17 July 2010

An Explanation

I posted a couple of days ago about a process we’re writing as a console application.  Since I want this to be the highest possible quality code, I believe I should defend/explain the reasons I did things the way I did. 

After that, there will be a couple of additional posts explaining some issues we encountered and how we corrected them.

So, on with the explanation…

As I see it there are two basic questions (feel free to send others, though).  1: Why a console app instead of a service?  2: Why chained streams?

Why A Console Application?

Because this is specifically requested as a temporary solution, and we were given an outer limit of days (45) that it might be needed, it didn’t make sense to do anything more complex than a Windows Service or Console application.  This already feeds into a BizTalk solution, so we could have gone that route, or we could have created a WCF service that would get called somewhere, but those seemed overly complex for what is, in essence, an automated version of “CTRL+C" “CTRL+V.” 

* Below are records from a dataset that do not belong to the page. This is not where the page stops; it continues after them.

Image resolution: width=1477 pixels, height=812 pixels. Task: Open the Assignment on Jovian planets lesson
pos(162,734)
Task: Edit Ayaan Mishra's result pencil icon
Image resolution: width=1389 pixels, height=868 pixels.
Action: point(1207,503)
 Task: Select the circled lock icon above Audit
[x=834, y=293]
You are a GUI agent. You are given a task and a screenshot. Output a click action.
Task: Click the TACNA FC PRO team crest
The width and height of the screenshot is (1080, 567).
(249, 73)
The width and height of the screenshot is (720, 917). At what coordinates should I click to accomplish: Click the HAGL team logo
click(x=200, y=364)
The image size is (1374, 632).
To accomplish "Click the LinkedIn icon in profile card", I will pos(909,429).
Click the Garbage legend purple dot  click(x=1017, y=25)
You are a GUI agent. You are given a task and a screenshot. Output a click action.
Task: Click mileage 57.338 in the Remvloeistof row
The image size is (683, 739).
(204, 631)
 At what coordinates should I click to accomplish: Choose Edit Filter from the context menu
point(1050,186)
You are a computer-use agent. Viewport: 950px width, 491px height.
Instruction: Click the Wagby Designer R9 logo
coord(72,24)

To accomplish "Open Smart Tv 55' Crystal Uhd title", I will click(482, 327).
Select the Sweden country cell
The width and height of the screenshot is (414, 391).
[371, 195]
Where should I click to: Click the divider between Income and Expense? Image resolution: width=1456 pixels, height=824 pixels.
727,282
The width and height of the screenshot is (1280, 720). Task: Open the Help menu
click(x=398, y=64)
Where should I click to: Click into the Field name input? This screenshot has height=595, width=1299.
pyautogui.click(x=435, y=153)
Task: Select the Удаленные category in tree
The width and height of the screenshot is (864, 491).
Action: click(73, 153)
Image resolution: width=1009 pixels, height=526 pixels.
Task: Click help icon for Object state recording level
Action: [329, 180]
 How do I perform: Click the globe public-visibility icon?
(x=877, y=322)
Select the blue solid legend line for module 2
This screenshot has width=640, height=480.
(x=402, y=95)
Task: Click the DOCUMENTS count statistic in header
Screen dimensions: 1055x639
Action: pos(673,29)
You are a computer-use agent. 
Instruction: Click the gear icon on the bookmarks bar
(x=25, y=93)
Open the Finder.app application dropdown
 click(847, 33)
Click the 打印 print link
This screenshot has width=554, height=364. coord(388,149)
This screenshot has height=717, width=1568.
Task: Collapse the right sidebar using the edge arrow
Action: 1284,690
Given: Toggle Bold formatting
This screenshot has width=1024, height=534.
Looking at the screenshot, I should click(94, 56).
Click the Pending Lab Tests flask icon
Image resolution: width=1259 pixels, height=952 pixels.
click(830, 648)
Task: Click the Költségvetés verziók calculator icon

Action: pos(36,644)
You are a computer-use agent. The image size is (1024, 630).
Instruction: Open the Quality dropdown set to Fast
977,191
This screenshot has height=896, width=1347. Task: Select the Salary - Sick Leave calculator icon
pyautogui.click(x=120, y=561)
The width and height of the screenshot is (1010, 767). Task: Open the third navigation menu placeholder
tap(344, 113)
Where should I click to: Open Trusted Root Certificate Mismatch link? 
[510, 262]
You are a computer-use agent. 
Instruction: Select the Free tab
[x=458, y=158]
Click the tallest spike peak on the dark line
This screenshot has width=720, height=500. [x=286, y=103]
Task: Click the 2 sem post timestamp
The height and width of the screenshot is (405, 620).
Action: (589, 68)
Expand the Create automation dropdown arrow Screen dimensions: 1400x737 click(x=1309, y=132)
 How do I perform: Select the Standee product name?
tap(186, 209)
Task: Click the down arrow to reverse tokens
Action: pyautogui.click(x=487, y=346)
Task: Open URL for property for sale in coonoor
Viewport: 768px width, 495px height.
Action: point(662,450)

So, between a Windows Service and a Console app, they both have their advantages and disadvantages. 

A service hooked to a FileSystemWatcher could merge the files at the moment the daily file comes in.  Since the process that uses the merged file runs on a schedule, that could be a good thing, since we’d know that it was always ready to go when needed.  On the other hand, if it fails, we would have to specifically look at the file location to verify that, and if we had to re-run the process we either have to re-drop the file or find some other way to get the service to kick off.

A Console application, on the other hand, has to be scheduled through the Windows Scheduler if it’s going to run as an automated process, and that means balancing the needs of running the merge early enough to be ready for the secondary process, and late enough to be sure we’ve got the file.  On the other hand, if it fails, it’s easy enough to pull it up and run it manually or, even, pull up the solution in TFS and run it in debug mode (to catch what the error is).  And, since it’s scheduled, we can know exactly when to check to verify it ran properly.

In the end, it was decided it was kind of “six of one, half a dozen of the other,” and my Programmer’s Virtue of Laziness said that since I was going to have to write a console app during the debug phase anyway, I may as well just keep it as a console app.

Why Chained Streams?

Really, was there another choice?  I could have converted the streams to byte arrays, but that seemed overly complex for what we were trying to accomplish (turns out that was wrong, but I didn’t know that at the time).  We’re trying to do the equivalent of opening one file, hitting “CTRL+A” then “CTRL+C”, opening a second file, hitting “CTRL+END” then “CTRL+V”, and then saving the merged file to a folder for an automated FTP process to pick up.

Reading the files and writing directly to a new, merged file, seemed to fit that need quite nicely (and would have, too, except for something I found out later).

So, there you go, there was our reasoning.  Fairly simple and straight forward.  If you have other questions, please post them in the comments.  Maybe I’ll do another follow-up based on those.